| Work item |
Only the lines from the one with "The image size" through the last line of the material below belong in the answer, copied exactly and without pictures.

| Data for analysis |

____________

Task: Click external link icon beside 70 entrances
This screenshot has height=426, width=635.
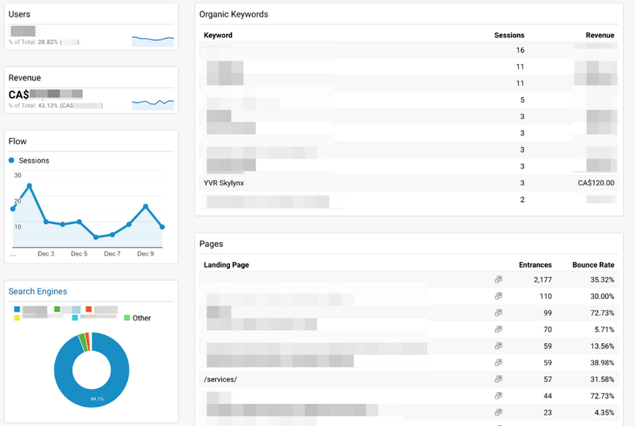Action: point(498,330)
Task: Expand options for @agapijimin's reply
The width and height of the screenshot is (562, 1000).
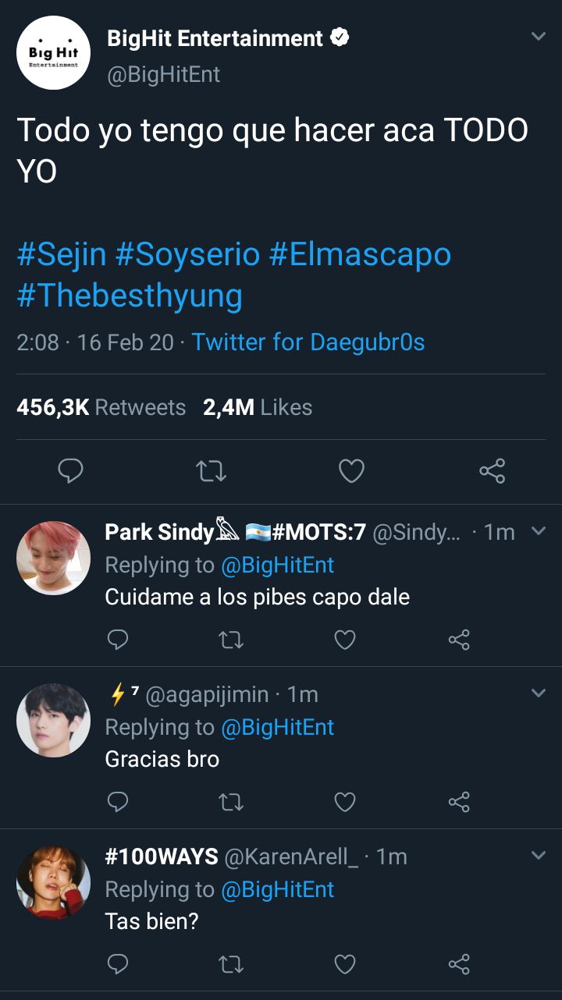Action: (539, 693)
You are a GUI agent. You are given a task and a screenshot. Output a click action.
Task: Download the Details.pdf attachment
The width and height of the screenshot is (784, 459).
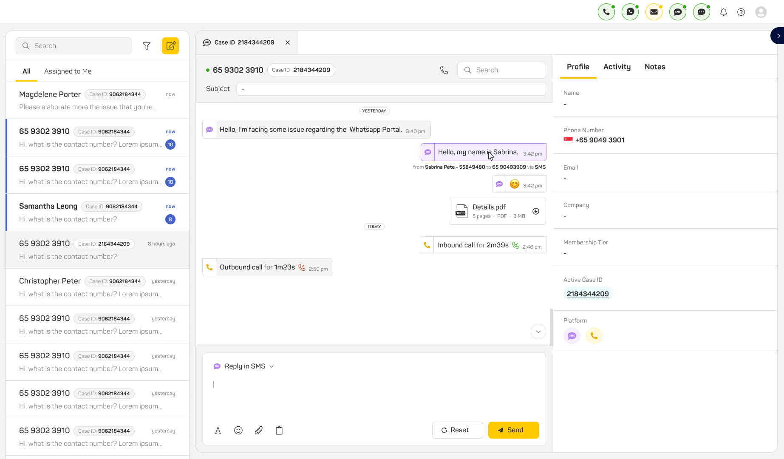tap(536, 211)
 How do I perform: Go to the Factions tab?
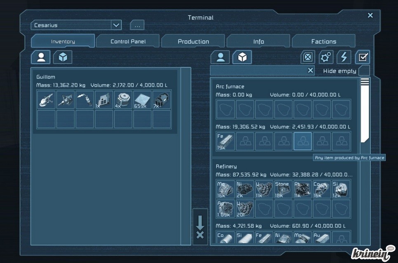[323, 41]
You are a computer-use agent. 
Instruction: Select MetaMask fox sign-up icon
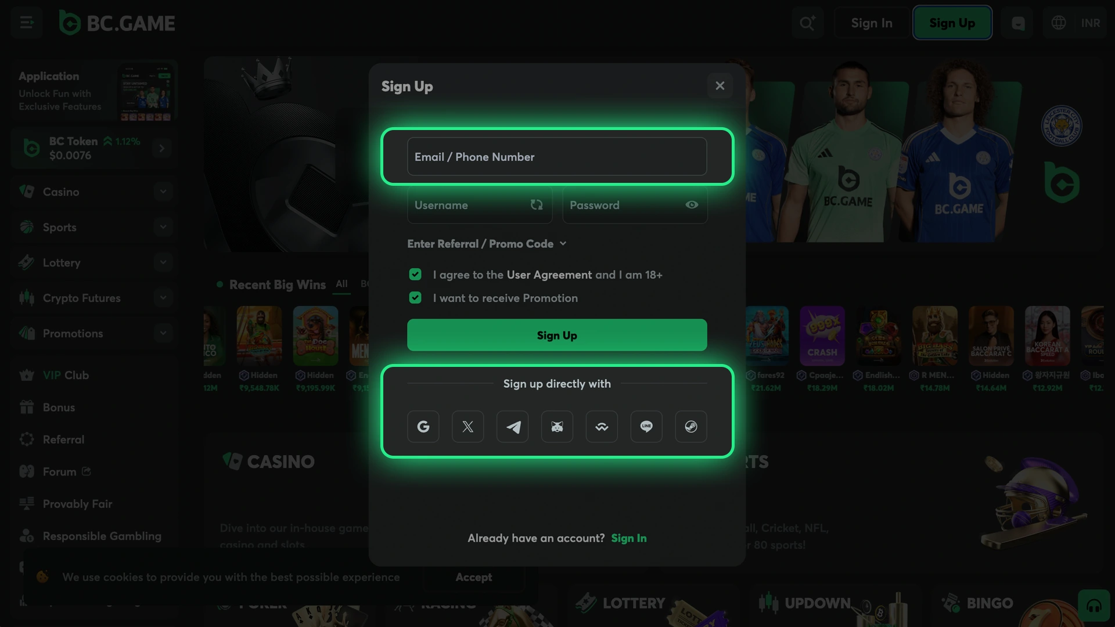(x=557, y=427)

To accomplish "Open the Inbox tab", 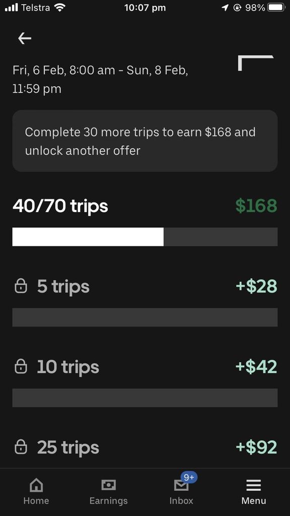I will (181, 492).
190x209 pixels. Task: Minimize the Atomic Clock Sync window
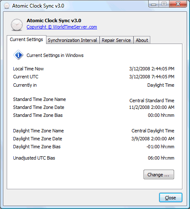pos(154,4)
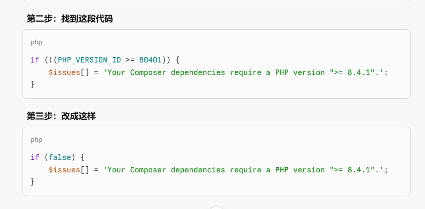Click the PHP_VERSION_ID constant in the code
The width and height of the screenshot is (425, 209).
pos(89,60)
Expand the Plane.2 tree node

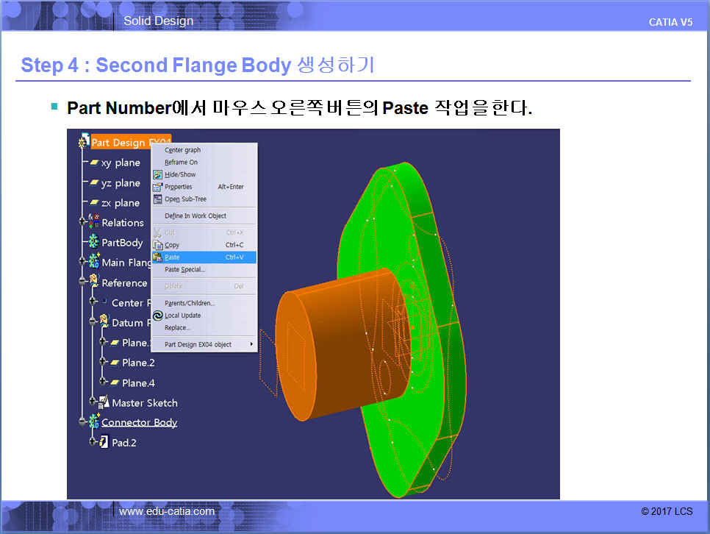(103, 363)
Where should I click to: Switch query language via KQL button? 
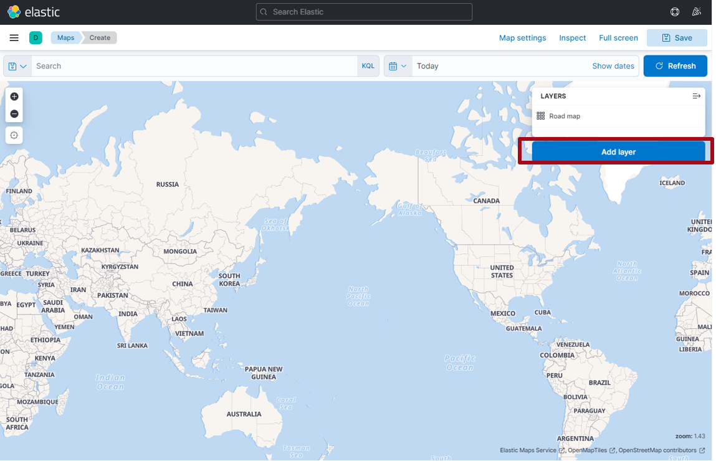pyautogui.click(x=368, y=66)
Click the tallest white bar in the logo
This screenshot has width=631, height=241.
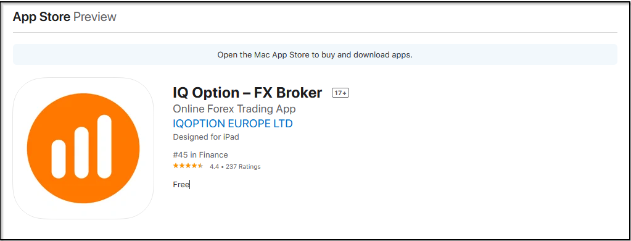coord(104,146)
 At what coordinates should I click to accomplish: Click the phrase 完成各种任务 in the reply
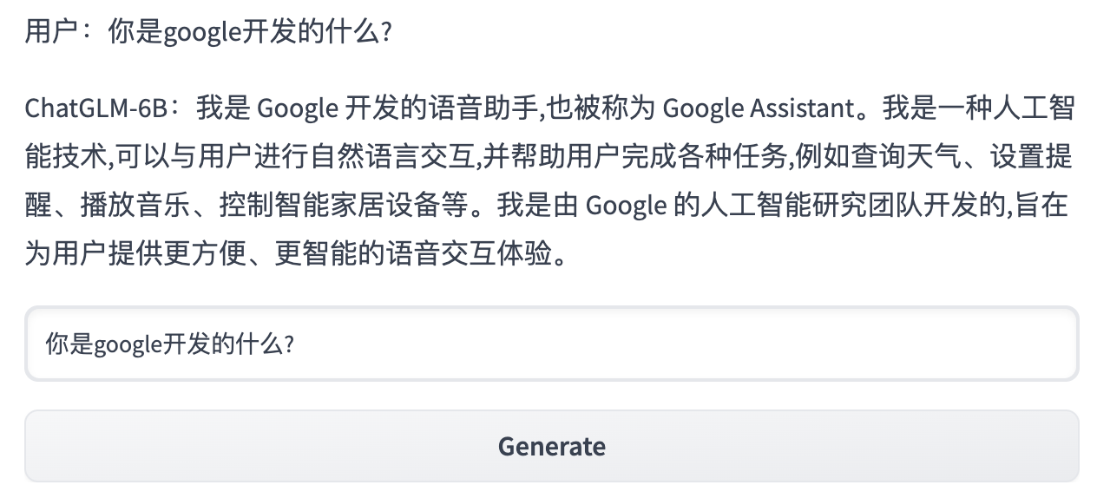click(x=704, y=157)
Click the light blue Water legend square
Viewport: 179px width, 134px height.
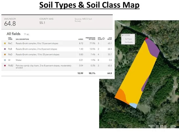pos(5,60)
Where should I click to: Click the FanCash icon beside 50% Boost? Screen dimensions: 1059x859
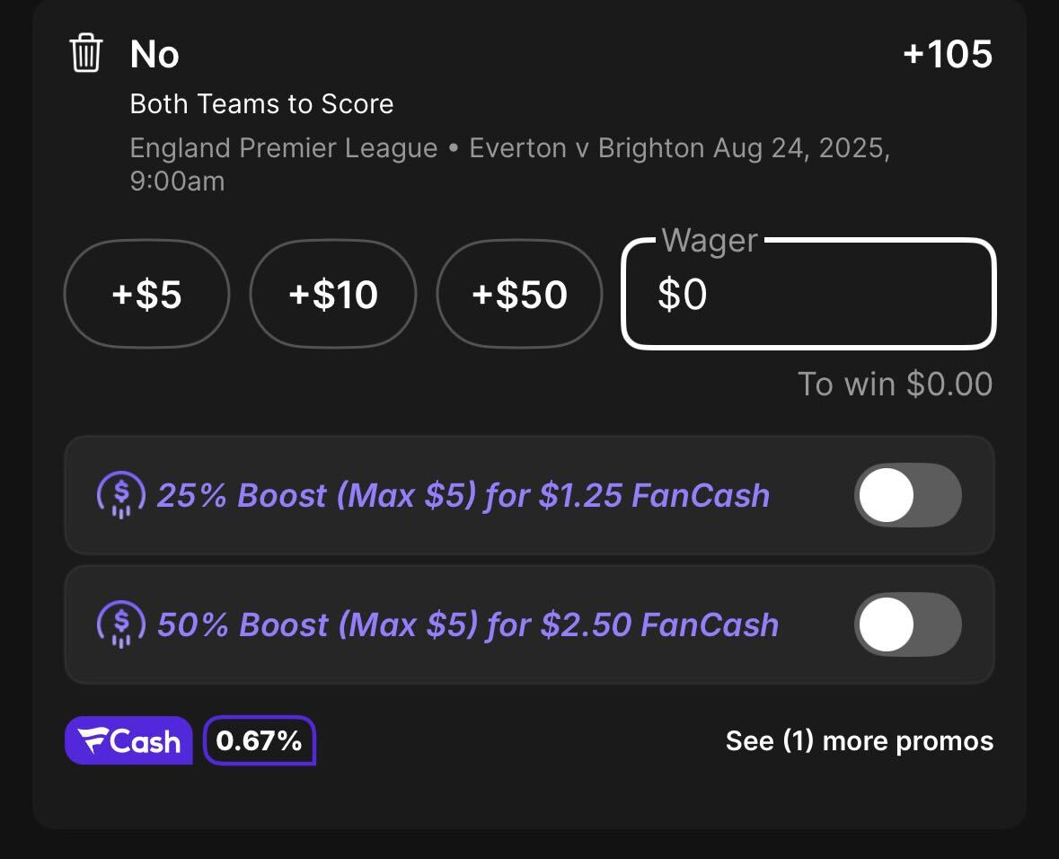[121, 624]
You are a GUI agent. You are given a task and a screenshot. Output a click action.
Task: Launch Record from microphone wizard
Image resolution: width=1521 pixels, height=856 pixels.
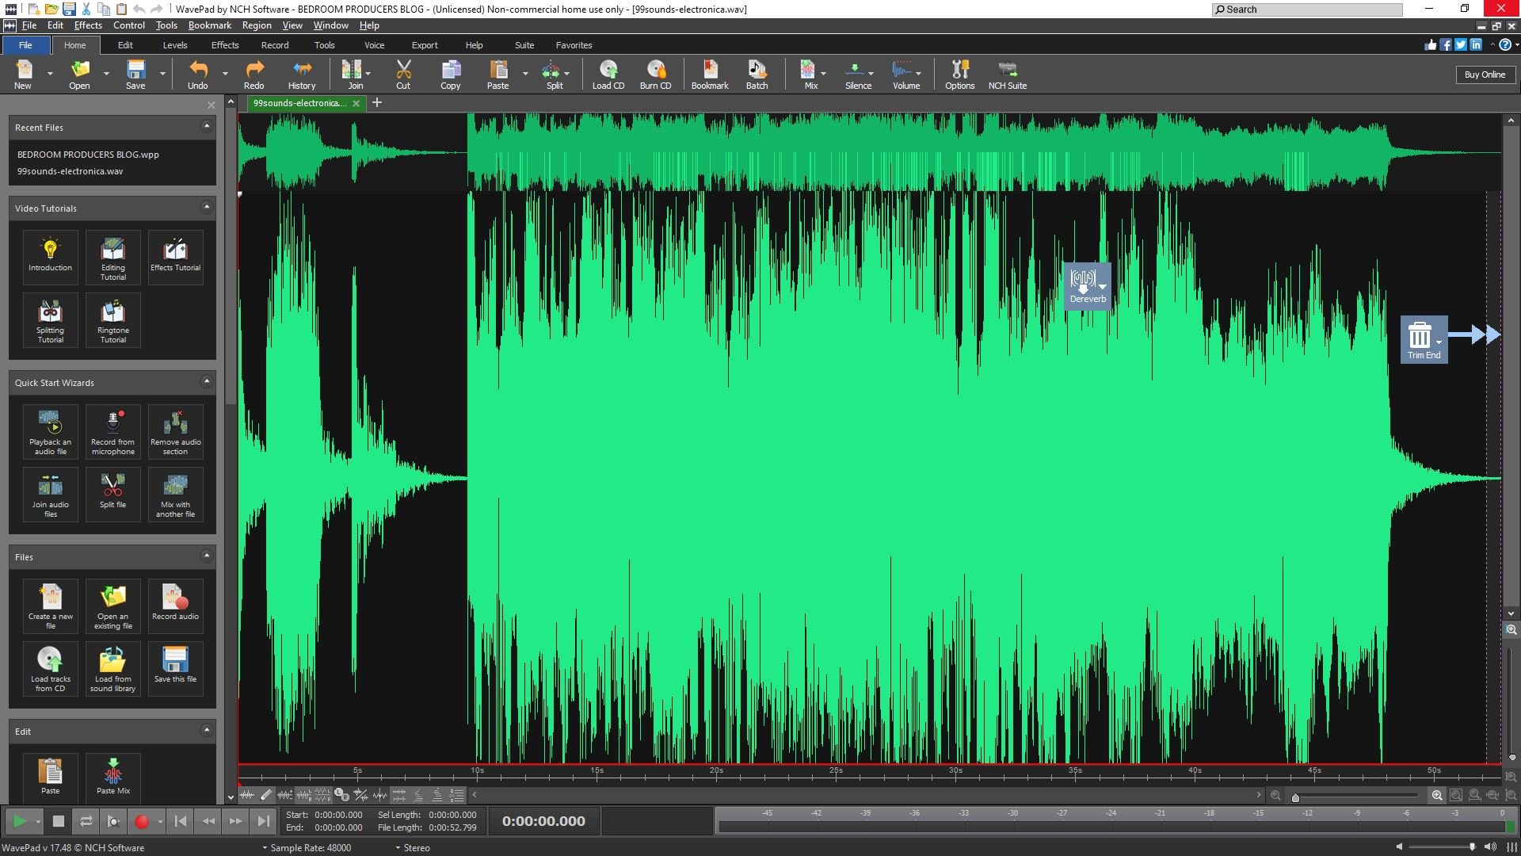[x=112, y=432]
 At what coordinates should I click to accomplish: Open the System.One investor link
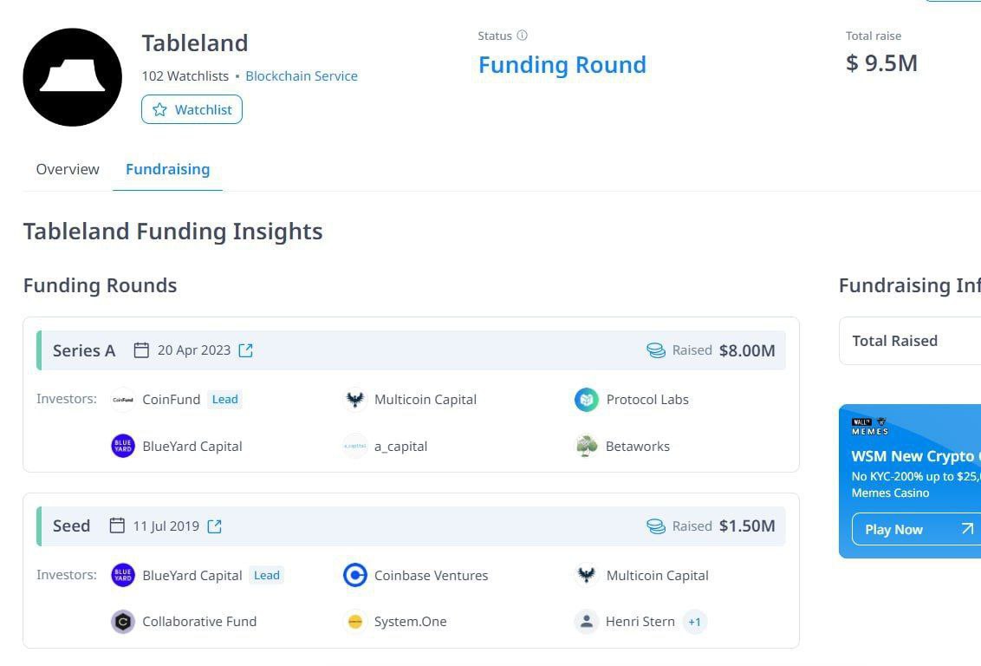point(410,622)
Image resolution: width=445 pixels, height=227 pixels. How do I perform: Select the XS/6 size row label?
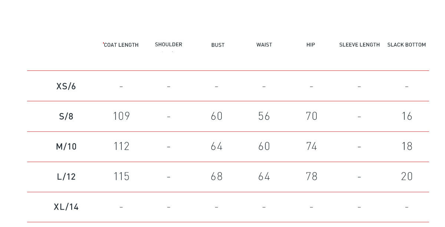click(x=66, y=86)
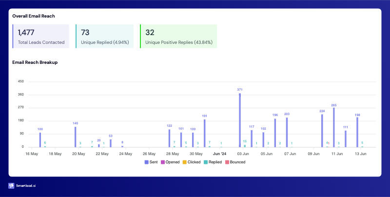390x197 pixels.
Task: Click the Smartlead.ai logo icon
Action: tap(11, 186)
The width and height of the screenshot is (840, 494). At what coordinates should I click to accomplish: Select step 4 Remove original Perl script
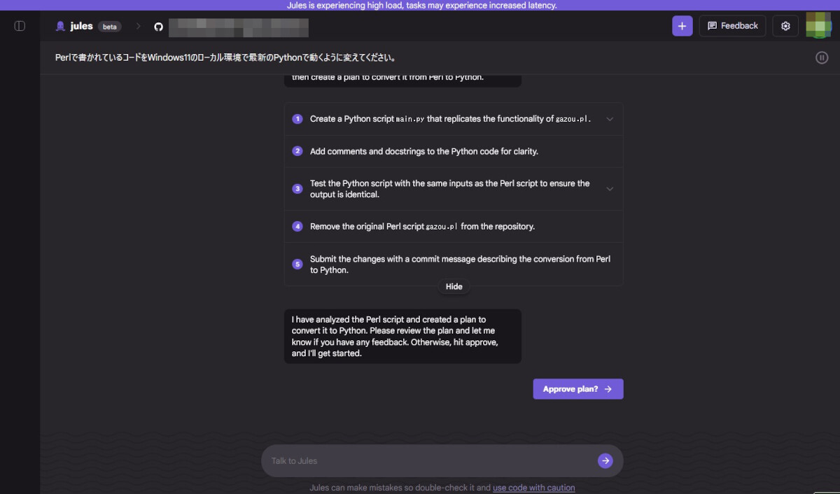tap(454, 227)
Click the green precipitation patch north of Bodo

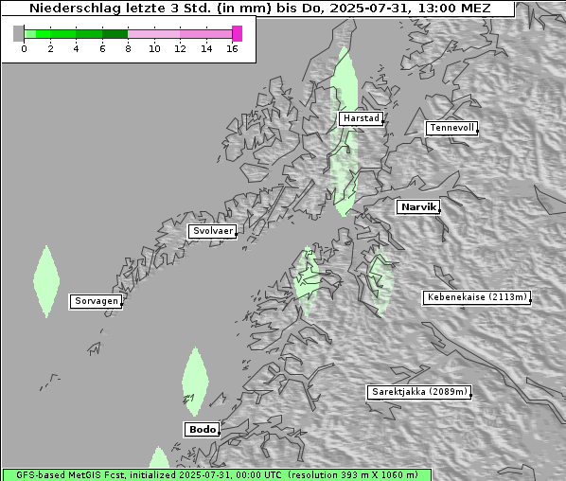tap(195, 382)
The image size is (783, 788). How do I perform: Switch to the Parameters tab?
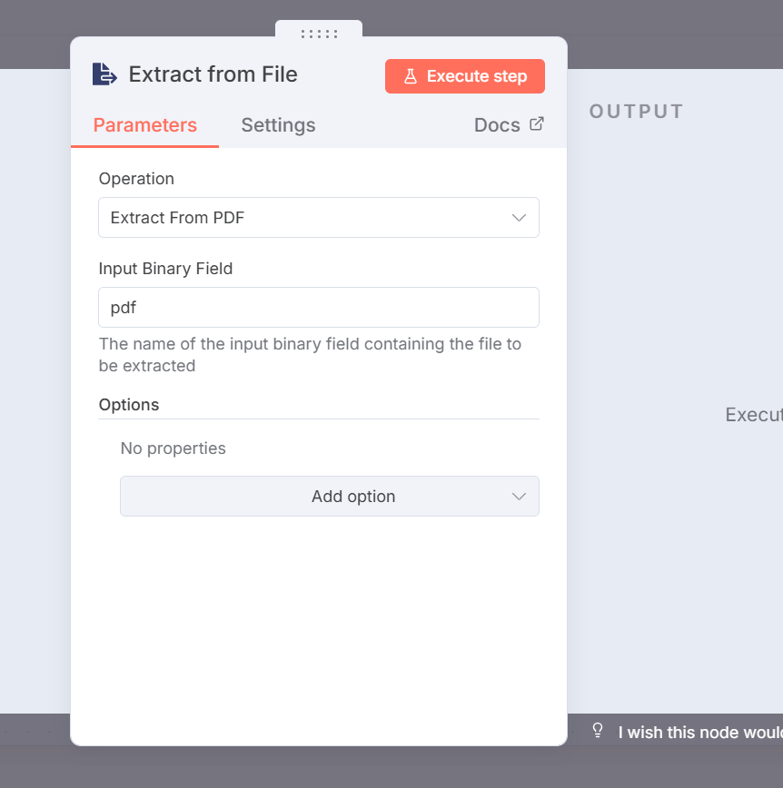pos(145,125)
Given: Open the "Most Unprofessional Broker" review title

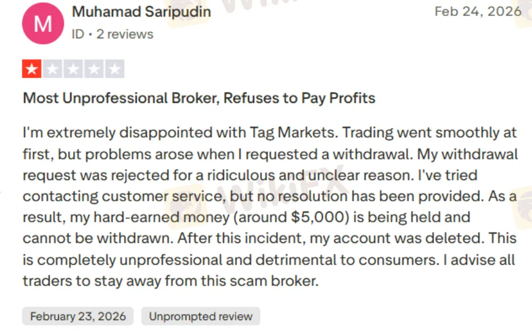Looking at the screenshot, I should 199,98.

____________

| Exercise result |
The image size is (783, 788). How do I perform: Switch to the Parameters tab?
pos(145,125)
Given: Open the "Most Unprofessional Broker" review title

Looking at the screenshot, I should 199,98.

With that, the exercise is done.